▶ _Exercise description_: Swap "display filter" for "search" in the items that begin at the line containing "Given: Click into" and stop after the line containing "Looking at the", and change nothing else. Give back only those lines, without the pictures.

▶ _Supplied records_:
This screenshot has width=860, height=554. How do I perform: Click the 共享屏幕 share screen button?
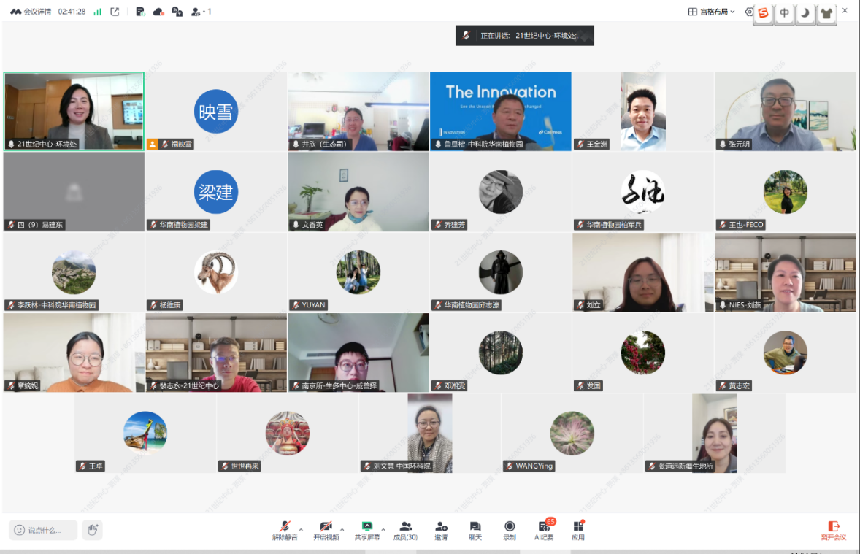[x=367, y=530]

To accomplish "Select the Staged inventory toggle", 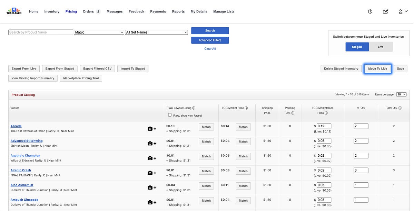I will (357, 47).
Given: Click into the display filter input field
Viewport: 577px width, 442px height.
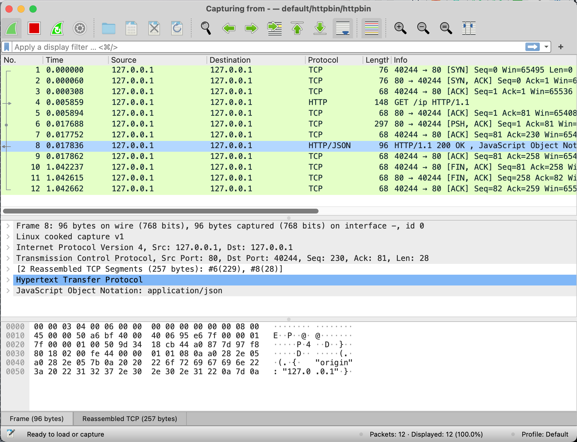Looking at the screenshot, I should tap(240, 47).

...

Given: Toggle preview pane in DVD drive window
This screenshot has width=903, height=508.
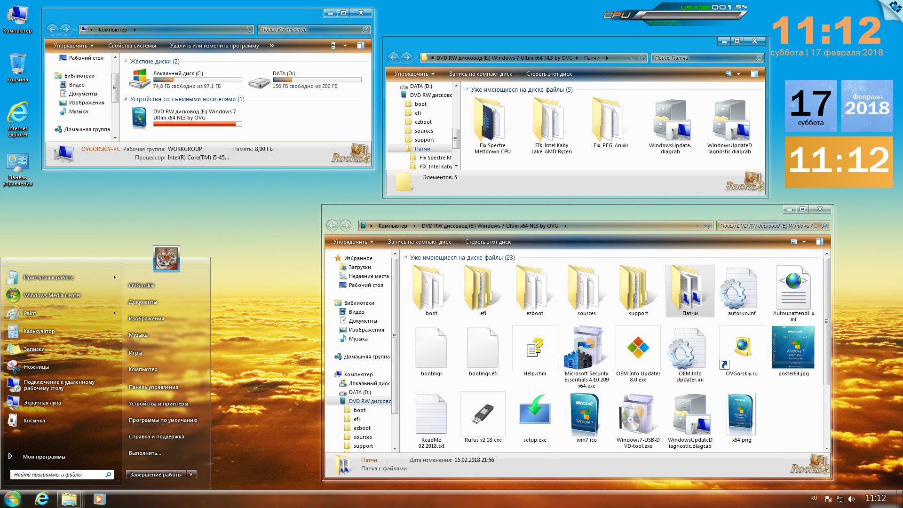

▶ _Written reply_:
Given: Click into the search input field
Viewport: 577px width, 442px height.
Looking at the screenshot, I should tap(240, 47).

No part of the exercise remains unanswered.